The Evolution of Investment Strategies
The ideal investment strategy is one tailored to your unique goals, risk tolerance, time horizon, and personal preferences. As your circumstances change and market conditions shift, the optimal strategy must evolve to stay aligned with your interests.
Unfortunately, creating custom investment strategies is often expensive and typically reserved for wealthy families and high-net-worth individuals. For the average investor, model portfolios offer a practical alternative, providing a high standard of care at a more accessible cost.
Understanding Model Investment Portfolios
Model portfolios are pre-designed investment solutions offering diversified asset allocations based on specific objectives, risk tolerance, and time horizons. These portfolios are widely used by retail financial advisors, robo-advisors, and investment platforms to simplify decision-making and serve large numbers of clients.
Model portfolios may incorporate active and passive investments and typically offer core, tactical, and alternative approaches. They provide professional management benefits without the high costs associated with bespoke strategies.
The Quality Divide in Model Portfolios
Not all model portfolios are created equal. The effectiveness of a portfolio depends largely on the depth of management and the quality controls applied during construction and maintainence. Unfortunately, some financial advisors play the role of “portfolio manager” with minimal oversight, resulting in simplistic models that meet only basic legal standards of care.
Such rudimentary approaches often fail to meet the expectations of savvy investors. It is not uncommon for clients to unknowingly pay premium fees for low-quality portfolio management. For investors seeking better outcomes, understanding the nuances of portfolio design and evaluating management quality is critical.
Advantages of Model Portfolios
- Cost-Effective Professional Management: When appropriately priced and thoroughly vetted, model portfolios provide a prudent standard of care that individual investors cannot replicate on their own.

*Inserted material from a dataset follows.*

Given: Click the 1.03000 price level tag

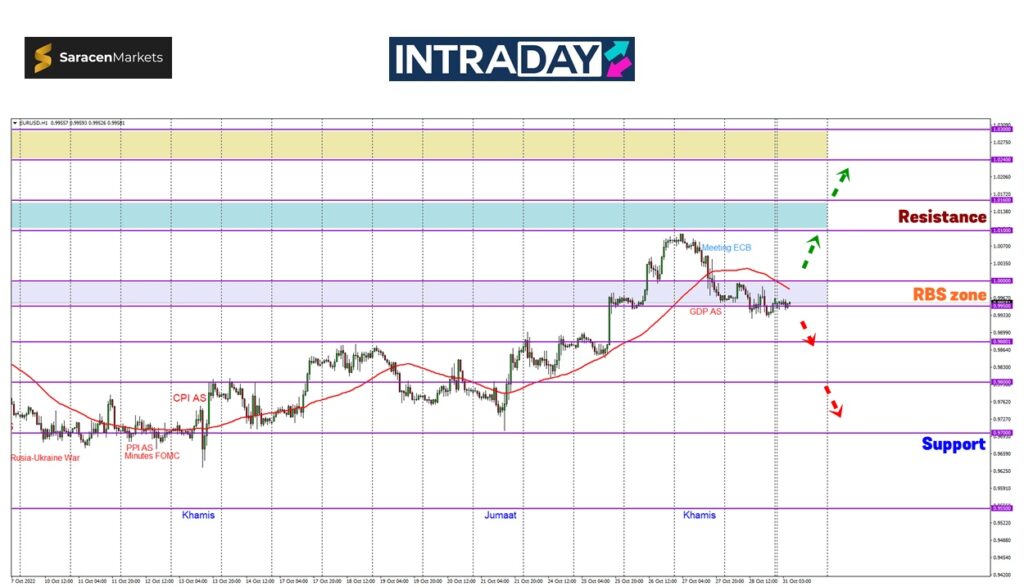Looking at the screenshot, I should coord(1000,129).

Disadvantages of Model Portfolios
- Commoditized Promises: Buzzwords like "private wealth services" and "personal portfolio management" can mislead investors into thinking that standardized portfolios are custom-tailored.
- Potential Conflicts of Interest: Advisors who manage their own models are effectively supervising themselves, which can introduce bias.
- Limited Risk Management: Many models lack the dynamic adjustments required for effective risk control.
- Disconnected Management: Communication and oversight are often minimal, leaving investors feeling detached from the process.
Tips for Model Investing
Prioritize Quality Management: Performance is directly tied to the quality of management. Seek the highest quality service for the lowest possible cost.
Choose the Right Approach:
- Simple core strategies with passive investments suit cost-conscious investors with higher risk tolerance.
- Comprehensive management solutions combine core, tactical, and alternative strategies for more active management.
Monitor Fees:
- Expect management fees around 1% annually for passive core strategies.
- For comprehensive solutions, management fees typically range from 1.5% to 2%
Avoid Conflicts of Interest: Know who designs and manages your portfolio and how underlying investments are selected (due diligence process).